■ Source information:
-.-.-

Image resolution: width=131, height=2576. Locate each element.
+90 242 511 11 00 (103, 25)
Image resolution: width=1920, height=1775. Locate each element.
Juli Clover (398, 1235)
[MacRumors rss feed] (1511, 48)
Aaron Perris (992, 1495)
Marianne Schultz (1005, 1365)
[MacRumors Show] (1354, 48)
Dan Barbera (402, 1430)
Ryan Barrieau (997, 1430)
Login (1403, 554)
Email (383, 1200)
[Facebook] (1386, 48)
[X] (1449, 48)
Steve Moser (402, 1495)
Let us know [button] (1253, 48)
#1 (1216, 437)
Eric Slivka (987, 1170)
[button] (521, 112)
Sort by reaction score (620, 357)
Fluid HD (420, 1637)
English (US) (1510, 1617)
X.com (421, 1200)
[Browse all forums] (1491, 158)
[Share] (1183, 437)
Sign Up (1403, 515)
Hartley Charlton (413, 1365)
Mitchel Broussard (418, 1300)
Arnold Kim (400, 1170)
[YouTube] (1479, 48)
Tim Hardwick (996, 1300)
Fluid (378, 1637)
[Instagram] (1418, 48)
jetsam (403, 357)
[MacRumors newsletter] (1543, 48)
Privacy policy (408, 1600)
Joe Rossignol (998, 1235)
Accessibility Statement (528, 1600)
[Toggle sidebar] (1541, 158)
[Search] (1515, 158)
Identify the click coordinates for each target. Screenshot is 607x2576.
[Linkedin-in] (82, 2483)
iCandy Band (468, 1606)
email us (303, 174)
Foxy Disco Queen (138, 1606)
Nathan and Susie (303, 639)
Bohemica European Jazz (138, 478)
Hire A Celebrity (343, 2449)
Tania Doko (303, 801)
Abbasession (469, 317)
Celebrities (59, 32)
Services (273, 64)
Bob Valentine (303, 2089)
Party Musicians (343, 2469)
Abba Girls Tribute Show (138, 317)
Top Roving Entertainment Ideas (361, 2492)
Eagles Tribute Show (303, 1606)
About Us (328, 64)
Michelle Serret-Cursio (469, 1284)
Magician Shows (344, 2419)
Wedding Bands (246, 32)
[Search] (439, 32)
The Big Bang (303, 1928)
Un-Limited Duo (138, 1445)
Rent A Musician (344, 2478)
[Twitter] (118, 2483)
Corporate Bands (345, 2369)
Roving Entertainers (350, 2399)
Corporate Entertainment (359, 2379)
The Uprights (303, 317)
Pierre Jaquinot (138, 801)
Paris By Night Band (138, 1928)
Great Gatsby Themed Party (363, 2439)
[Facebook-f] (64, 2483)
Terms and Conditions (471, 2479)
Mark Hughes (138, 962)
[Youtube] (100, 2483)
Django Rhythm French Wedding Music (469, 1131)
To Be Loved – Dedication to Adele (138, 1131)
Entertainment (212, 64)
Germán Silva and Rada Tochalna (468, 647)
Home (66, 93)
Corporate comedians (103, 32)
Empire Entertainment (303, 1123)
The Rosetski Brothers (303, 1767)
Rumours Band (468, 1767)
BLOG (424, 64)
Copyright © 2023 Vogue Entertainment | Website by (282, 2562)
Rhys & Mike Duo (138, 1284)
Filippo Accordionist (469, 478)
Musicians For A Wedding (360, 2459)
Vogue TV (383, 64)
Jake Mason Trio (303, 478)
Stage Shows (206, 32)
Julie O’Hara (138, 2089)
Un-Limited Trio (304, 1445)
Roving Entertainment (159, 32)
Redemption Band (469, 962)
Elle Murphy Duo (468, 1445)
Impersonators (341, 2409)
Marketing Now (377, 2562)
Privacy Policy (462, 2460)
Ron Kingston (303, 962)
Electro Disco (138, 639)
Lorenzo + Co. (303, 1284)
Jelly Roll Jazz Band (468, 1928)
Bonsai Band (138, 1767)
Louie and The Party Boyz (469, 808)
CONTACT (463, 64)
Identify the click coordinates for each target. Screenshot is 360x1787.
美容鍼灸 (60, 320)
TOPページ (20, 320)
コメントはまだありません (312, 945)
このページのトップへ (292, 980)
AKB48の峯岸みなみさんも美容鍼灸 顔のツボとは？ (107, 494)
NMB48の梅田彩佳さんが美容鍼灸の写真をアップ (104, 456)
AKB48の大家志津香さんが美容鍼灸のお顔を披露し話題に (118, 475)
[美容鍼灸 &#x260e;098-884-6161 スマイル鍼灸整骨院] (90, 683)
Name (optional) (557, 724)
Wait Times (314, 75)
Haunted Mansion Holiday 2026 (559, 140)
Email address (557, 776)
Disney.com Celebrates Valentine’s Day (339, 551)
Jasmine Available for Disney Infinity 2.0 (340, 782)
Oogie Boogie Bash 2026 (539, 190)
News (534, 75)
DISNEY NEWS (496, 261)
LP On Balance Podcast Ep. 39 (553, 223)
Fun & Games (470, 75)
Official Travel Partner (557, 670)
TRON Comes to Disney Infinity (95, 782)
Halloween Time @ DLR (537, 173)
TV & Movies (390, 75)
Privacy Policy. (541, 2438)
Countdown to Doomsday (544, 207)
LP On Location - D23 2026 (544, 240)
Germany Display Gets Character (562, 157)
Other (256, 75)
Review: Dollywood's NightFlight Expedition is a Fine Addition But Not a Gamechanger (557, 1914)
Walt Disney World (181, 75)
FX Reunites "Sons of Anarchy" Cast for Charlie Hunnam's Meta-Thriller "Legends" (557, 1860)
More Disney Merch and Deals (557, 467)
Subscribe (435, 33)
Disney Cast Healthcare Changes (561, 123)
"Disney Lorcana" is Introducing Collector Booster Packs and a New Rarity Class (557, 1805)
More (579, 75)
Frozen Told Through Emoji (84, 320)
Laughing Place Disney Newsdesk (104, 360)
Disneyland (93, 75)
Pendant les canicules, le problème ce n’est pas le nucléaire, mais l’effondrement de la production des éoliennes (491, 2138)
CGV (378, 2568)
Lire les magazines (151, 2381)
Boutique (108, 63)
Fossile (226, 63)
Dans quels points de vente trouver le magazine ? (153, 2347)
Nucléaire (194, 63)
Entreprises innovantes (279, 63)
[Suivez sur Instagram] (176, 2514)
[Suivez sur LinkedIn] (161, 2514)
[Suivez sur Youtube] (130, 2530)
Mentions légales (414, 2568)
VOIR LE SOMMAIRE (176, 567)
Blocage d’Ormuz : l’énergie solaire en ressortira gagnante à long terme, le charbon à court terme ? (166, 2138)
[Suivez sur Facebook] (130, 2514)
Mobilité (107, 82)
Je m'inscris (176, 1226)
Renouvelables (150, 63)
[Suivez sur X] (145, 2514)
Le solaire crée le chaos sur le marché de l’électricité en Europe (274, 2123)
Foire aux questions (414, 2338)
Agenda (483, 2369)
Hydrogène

-.-.-

■ Work instruction: Copy the data exactly as it was presented.

■ Response below:
Image resolution: width=131, height=2576. Locate each element.
+90 242 511 11 00 (103, 25)
Image resolution: width=1920, height=1775. Locate each element.
Juli Clover (398, 1235)
[MacRumors rss feed] (1511, 48)
Aaron Perris (992, 1495)
Marianne Schultz (1005, 1365)
[MacRumors Show] (1354, 48)
Dan Barbera (402, 1430)
Ryan Barrieau (997, 1430)
Login (1403, 554)
Email (383, 1200)
[Facebook] (1386, 48)
[X] (1449, 48)
Steve Moser (402, 1495)
Let us know [button] (1253, 48)
#1 (1216, 437)
Eric Slivka (987, 1170)
[button] (521, 112)
Sort by reaction score (620, 357)
Fluid HD (420, 1637)
English (US) (1510, 1617)
X.com (421, 1200)
[Browse all forums] (1491, 158)
[Share] (1183, 437)
Sign Up (1403, 515)
Hartley Charlton (413, 1365)
Mitchel Broussard (418, 1300)
Arnold Kim (400, 1170)
[YouTube] (1479, 48)
Tim Hardwick (996, 1300)
Fluid (378, 1637)
[Instagram] (1418, 48)
jetsam (403, 357)
[MacRumors newsletter] (1543, 48)
Privacy policy (408, 1600)
Joe Rossignol (998, 1235)
Accessibility Statement (528, 1600)
[Toggle sidebar] (1541, 158)
[Search] (1515, 158)
Identify the click coordinates for each target. Screenshot is 607x2576.
[Linkedin-in] (82, 2483)
iCandy Band (468, 1606)
email us (303, 174)
Foxy Disco Queen (138, 1606)
Nathan and Susie (303, 639)
Bohemica European Jazz (138, 478)
Hire A Celebrity (343, 2449)
Tania Doko (303, 801)
Abbasession (469, 317)
Celebrities (59, 32)
Services (273, 64)
Bob Valentine (303, 2089)
Party Musicians (343, 2469)
Abba Girls Tribute Show (138, 317)
Top Roving Entertainment Ideas (361, 2492)
Eagles Tribute Show (303, 1606)
About Us (328, 64)
Michelle Serret-Cursio (469, 1284)
Magician Shows (344, 2419)
Wedding Bands (246, 32)
[Search] (439, 32)
The Big Bang (303, 1928)
Un-Limited Duo (138, 1445)
Rent A Musician (344, 2478)
[Twitter] (118, 2483)
Corporate Bands (345, 2369)
Roving Entertainers (350, 2399)
Corporate Entertainment (359, 2379)
The Uprights (303, 317)
Pierre Jaquinot (138, 801)
Paris By Night Band (138, 1928)
Great Gatsby Themed Party (363, 2439)
[Facebook-f] (64, 2483)
Terms and Conditions (471, 2479)
Mark Hughes (138, 962)
[Youtube] (100, 2483)
Django Rhythm French Wedding Music (469, 1131)
To Be Loved – Dedication to Adele (138, 1131)
Entertainment (212, 64)
Germán Silva and Rada Tochalna (468, 647)
Home (66, 93)
Corporate comedians (103, 32)
Empire Entertainment (303, 1123)
The Rosetski Brothers (303, 1767)
Rumours Band (468, 1767)
BLOG (424, 64)
Copyright © 2023 Vogue Entertainment | Website by (282, 2562)
Rhys & Mike Duo (138, 1284)
Filippo Accordionist (469, 478)
Musicians For A Wedding (360, 2459)
Vogue TV (383, 64)
Jake Mason Trio (303, 478)
Stage Shows (206, 32)
Julie O’Hara (138, 2089)
Un-Limited Trio (304, 1445)
Roving Entertainment (159, 32)
Redemption Band (469, 962)
Elle Murphy Duo (468, 1445)
Impersonators (341, 2409)
Marketing Now (377, 2562)
Privacy Policy (462, 2460)
Ron Kingston (303, 962)
Electro Disco (138, 639)
Lorenzo + Co. (303, 1284)
Jelly Roll Jazz Band (468, 1928)
Bonsai Band (138, 1767)
Louie and The Party Boyz (469, 808)
CONTACT (463, 64)
Identify the click coordinates for each target. Screenshot is 360x1787.
美容鍼灸 (60, 320)
TOPページ (20, 320)
コメントはまだありません (312, 945)
このページのトップへ (292, 980)
AKB48の峯岸みなみさんも美容鍼灸 顔のツボとは？ (107, 494)
NMB48の梅田彩佳さんが美容鍼灸の写真をアップ (104, 456)
AKB48の大家志津香さんが美容鍼灸のお顔を披露し話題に (118, 475)
[美容鍼灸 &#x260e;098-884-6161 スマイル鍼灸整骨院] (90, 683)
Name (optional) (557, 724)
Wait Times (314, 75)
Haunted Mansion Holiday 2026 (559, 140)
Email address (557, 776)
Disney.com Celebrates Valentine’s Day (339, 551)
Jasmine Available for Disney Infinity 2.0 (340, 782)
Oogie Boogie Bash 2026 (539, 190)
News (534, 75)
DISNEY NEWS (496, 261)
LP On Balance Podcast Ep. 39 (553, 223)
Fun & Games (470, 75)
Official Travel Partner (557, 670)
TRON Comes to Disney Infinity (95, 782)
Halloween Time @ DLR (537, 173)
TV & Movies (390, 75)
Privacy Policy. (541, 2438)
Countdown to Doomsday (544, 207)
LP On Location - D23 2026 (544, 240)
Germany Display Gets Character (562, 157)
Other (256, 75)
Review: Dollywood's NightFlight Expedition is a Fine Addition But Not a Gamechanger (557, 1914)
Walt Disney World (181, 75)
FX Reunites "Sons of Anarchy" Cast for Charlie Hunnam's Meta-Thriller "Legends" (557, 1860)
More Disney Merch and Deals (557, 467)
Subscribe (435, 33)
Disney Cast Healthcare Changes (561, 123)
"Disney Lorcana" is Introducing Collector Booster Packs and a New Rarity Class (557, 1805)
More (579, 75)
Frozen Told Through Emoji (84, 320)
Laughing Place Disney Newsdesk (104, 360)
Disneyland (93, 75)
Pendant les canicules, le problème ce n’est pas le nucléaire, mais l’effondrement de la production des éoliennes (491, 2138)
CGV (378, 2568)
Lire les magazines (151, 2381)
Boutique (108, 63)
Fossile (226, 63)
Dans quels points de vente trouver le magazine ? (153, 2347)
Nucléaire (194, 63)
Entreprises innovantes (279, 63)
[Suivez sur Instagram] (176, 2514)
[Suivez sur LinkedIn] (161, 2514)
[Suivez sur Youtube] (130, 2530)
Mentions légales (414, 2568)
VOIR LE SOMMAIRE (176, 567)
Blocage d’Ormuz : l’énergie solaire en ressortira gagnante à long terme, le charbon à court terme ? (166, 2138)
[Suivez sur Facebook] (130, 2514)
Mobilité (107, 82)
Je m'inscris (176, 1226)
Renouvelables (150, 63)
[Suivez sur X] (145, 2514)
Le solaire crée le chaos sur le marché de l’électricité en Europe (274, 2123)
Foire aux questions (414, 2338)
Agenda (483, 2369)
Hydrogène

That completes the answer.